The Sunday Times branded the promise "suicidal for the British economy", while the Mail on Sunday said it was "a sad lapse into short-term, vote-catching irresponsibility" which showed Labour was returning to its "pre-Blair days of envy and spite".
The Sunday Telegraph said it "would send out the negative message that Britain penalises aspiration, enterprise and success".
Government spokespeople like chief secretary to the Treasury Danny Alexander and financial secretary to the Treasury Sajid Javid hardly had to even put out critical comments about Balls' plan, as business leaders and free market groups laid into the shadow chancellor with gusto.
The Confederation of British Industry (CBI) and the Institute of Economic Affairs (IEA) fired off attacks against the policy, while former Marks & Spencer chairman Stuart Rose said it would "risk confidence and investment".
More worryingly for Labour, the announcement triggered a backlash from prominent Blairites in the party.
"We need to encourage productive enterprise and effort rather than resort to predatory taxation," he said.
"The UK already has an income tax system that is more progressive than most of our international competitors."
A supporter of Blair told the Mail on Sunday: "This takes Labour back to the 1970s. It’s goodbye to the enterprise economy with knobs on.
'It is a return to the outmoded idea that you are for or against the poor. The whole point of New Labour was it showed you could help the poor and wealth creators at the same time.
"Miliband and Balls are turning their backs on that. The trouble is they are economically illiterate and have no understanding of business or profits."

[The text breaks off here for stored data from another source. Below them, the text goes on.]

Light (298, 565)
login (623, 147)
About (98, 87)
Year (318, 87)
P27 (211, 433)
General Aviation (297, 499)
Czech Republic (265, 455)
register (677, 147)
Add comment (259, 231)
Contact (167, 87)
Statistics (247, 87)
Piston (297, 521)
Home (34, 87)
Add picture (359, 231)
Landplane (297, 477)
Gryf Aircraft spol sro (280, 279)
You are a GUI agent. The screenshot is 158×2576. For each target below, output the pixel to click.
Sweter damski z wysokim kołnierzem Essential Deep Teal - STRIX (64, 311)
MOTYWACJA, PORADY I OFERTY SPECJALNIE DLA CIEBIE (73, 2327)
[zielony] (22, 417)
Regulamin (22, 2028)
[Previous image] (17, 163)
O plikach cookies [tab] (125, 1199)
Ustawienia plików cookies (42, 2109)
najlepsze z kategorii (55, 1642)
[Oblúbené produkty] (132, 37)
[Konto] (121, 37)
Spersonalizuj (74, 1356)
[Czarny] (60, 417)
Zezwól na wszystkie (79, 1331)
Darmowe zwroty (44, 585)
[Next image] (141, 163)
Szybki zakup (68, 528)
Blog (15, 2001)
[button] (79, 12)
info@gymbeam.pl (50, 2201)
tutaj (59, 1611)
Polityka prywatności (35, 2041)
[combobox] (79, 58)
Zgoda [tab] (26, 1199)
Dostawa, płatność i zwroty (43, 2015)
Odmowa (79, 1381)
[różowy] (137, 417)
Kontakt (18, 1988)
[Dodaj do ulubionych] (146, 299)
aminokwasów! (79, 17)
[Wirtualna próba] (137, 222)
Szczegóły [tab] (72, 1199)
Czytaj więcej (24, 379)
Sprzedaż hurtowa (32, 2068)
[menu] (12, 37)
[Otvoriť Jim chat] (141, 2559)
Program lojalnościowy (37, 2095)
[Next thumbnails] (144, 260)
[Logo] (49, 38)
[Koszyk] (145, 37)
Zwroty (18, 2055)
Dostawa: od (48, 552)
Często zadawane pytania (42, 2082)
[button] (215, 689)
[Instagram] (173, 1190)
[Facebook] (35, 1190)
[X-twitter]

But beneath the noise of the attacks on Balls, opinion polls showed huge public support for the move.
Even a poll in the Mail on Sunday, which has been particularly vociferous in its opposition, showed 60% of people agreed with it, with just 17% against.
"We'll get the deficit down in a fair way. That means those who the broadest shoulders bear their fair share of the burden," Balls said this morning.
"It would raise revenue. It would raise substantial amounts of revenue."
The 50p tax rate would cement the party's reputation as being more fair than the Tories.
It comes along with a mansion tax, rises in the pension age and the end of the winter fuel allowance for wealthy pensions.
Balls confirmed today that the party would not end free bus travel for pensions or reduced TV licenses, saying the latter scheme was so complex that "it's just not worth the candle".
Elsewhere in his speech yesterday, Balls pledged to begin cutting the national debt over the course of the next parliament.
Labour is now committed to running a surplus by 2020, just a year after the Tories, who are aiming for 2018/19.